CIA spied on left-wing Canadians in '60s, '70s: documents

The Central Intelligence Agency spied on Canadians critical of the Vietnam War during the late 1960s and '70s in an operation code-named "MH Chaos," CBC News has learned.

B.C. professor monitored in spy operation calls it 'utterly shameful'

The Central Intelligence Agency spied on Canadians critical of the Vietnam War during the late 1960s and '70s in an operation code-named "MH Chaos," CBC News has learned.

The CIA operation was aimed at 'sabotaging public opposition to U.S. policy.' —Mordecai Briemberg, one of the Canadians monitored by the CIA

The U.S. spy agency targeted university professors, students and other Canadians who the agency believed were espousing left-wing ideas.

CBC News found out aboutthe surveillance program's activities north of the border after obtaining declassified CIA documents.

According to the files, MH Chaos was a parallel undertaking to the CIA's "Operation Chaos," a domestic program that kept tabs on left-wing activity on U.S. college campuses.

The agency developed a network of informants on Canadian campuses in the late 1960s and had reports sent down from Ottawa to the CIA's headquarters at Langley, Va.

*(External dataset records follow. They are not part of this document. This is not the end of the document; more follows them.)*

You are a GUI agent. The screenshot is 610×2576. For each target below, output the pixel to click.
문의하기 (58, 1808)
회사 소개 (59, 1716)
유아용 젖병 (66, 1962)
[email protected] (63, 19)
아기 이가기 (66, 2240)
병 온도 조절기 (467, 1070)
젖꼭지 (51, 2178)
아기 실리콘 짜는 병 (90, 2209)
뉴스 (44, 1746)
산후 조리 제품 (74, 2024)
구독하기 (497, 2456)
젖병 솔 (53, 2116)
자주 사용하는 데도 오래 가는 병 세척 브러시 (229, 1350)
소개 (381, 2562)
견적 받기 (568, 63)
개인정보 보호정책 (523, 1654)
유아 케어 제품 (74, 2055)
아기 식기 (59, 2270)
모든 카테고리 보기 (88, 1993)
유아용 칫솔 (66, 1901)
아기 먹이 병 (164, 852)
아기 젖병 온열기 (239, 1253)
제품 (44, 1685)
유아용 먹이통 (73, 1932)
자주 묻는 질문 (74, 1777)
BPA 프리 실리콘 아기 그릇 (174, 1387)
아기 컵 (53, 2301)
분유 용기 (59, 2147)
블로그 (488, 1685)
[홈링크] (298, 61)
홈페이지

Among the Canadians listed for monitoring in one of those reports was Mordecai Briemberg, a former political science professor at B.C.'s Simon Fraser University.

Briemberg told the CBC he was not surprised to see his name surface on a CIA document three decades later, but blasted the monitoring operation as "utterly shameful."

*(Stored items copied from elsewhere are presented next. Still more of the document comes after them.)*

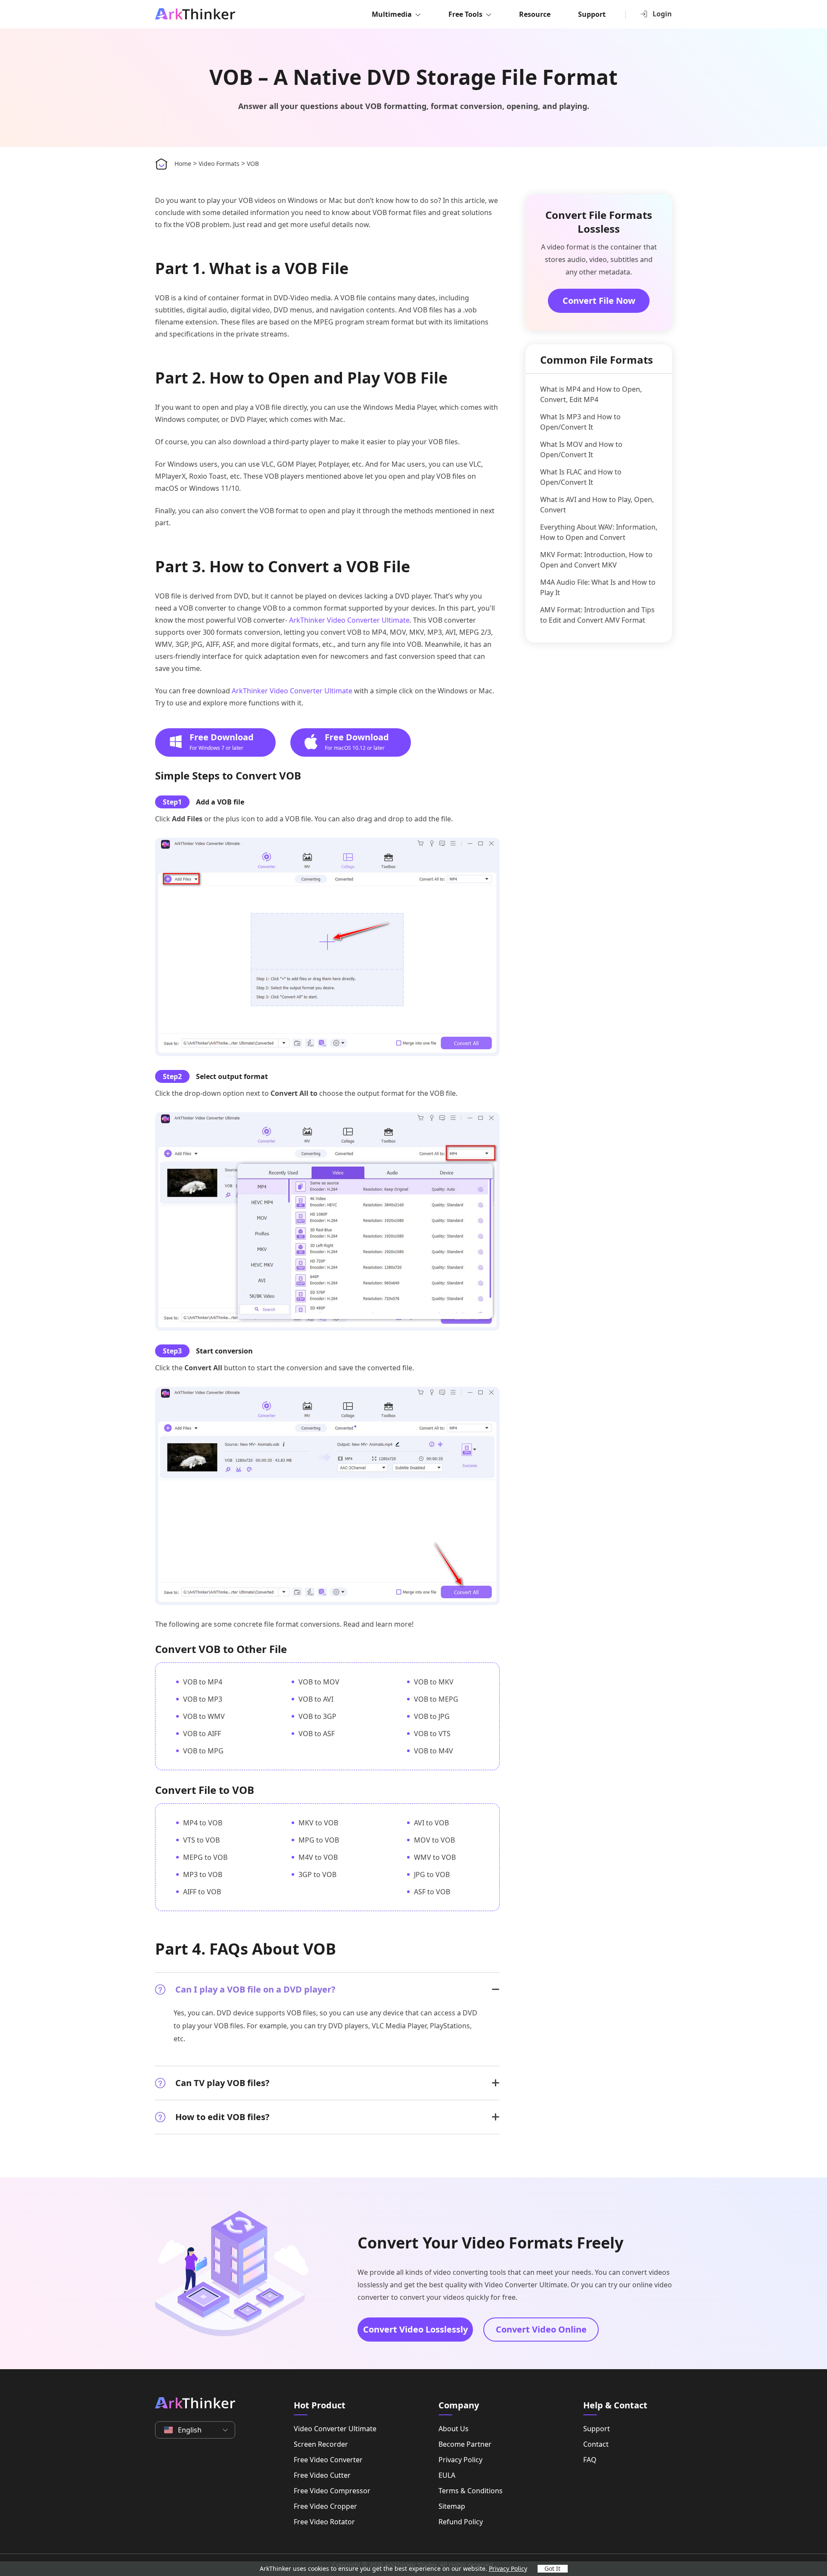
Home (182, 163)
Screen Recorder (321, 2444)
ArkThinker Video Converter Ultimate (349, 620)
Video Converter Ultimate (335, 2428)
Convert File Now (599, 300)
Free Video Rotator (324, 2521)
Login (662, 14)
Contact (596, 2444)
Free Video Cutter (322, 2475)
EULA (446, 2475)
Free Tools (465, 14)
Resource (534, 14)
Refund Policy (460, 2521)
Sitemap (451, 2506)
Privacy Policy (460, 2459)
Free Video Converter (328, 2459)
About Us (453, 2428)
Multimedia (392, 14)
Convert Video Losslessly (415, 2329)
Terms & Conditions (470, 2490)
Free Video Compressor (332, 2490)
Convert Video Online (541, 2329)
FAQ (590, 2459)
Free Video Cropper (325, 2506)
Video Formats (219, 163)
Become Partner (464, 2444)
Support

"We were engaging students in a more accurate view of how the world was organized," he said.

An outspoken critic of the Vietnam War and advocate for student rights during that era, Briemberg characterized his activities at the time as "democratic and vigorous discussion that had an edge to it," but said his views hardly amounted to subversion.

He said the lens should be turned back on the CIA, accusing the agency of "sabotaging public opposition to U.S. policy" by using double agents.

'I've been having trouble flying for years'

Several otherCanadians connected to Simon Fraser University also ended up under CIA scrutiny.

In 1969, Martin Loney was the president of Simon Fraser's student union and a well-known radical among Canadian students.

After graduating with a doctorate in sociology, Loney said he began to suspect the CIA, Britain's MI-5 and the RCMP were blocking his career path with misinformation.

"I knew I was on a U.S. watch list because I've been having trouble flying for years," Loney said.

"I was denied a job at the Nova Scotia College of Design because the principal said, 'We're not having him here because he'll burn down the building.'"

Recruited at Cuban, Chinese embassies in Ottawa

Another element to MH Chaos dealt with recruiting informants in the Cuban and Chinese embassies in Ottawa.

The spies were ordered to report on U.S. citizens trying to circumvent Washington's ban on travelling to the two Communist countries by obtaining their visas through Canada.

The declassified CIA documents did not show whether the Canadian government was aware the CIA was spying on Canadian campuses.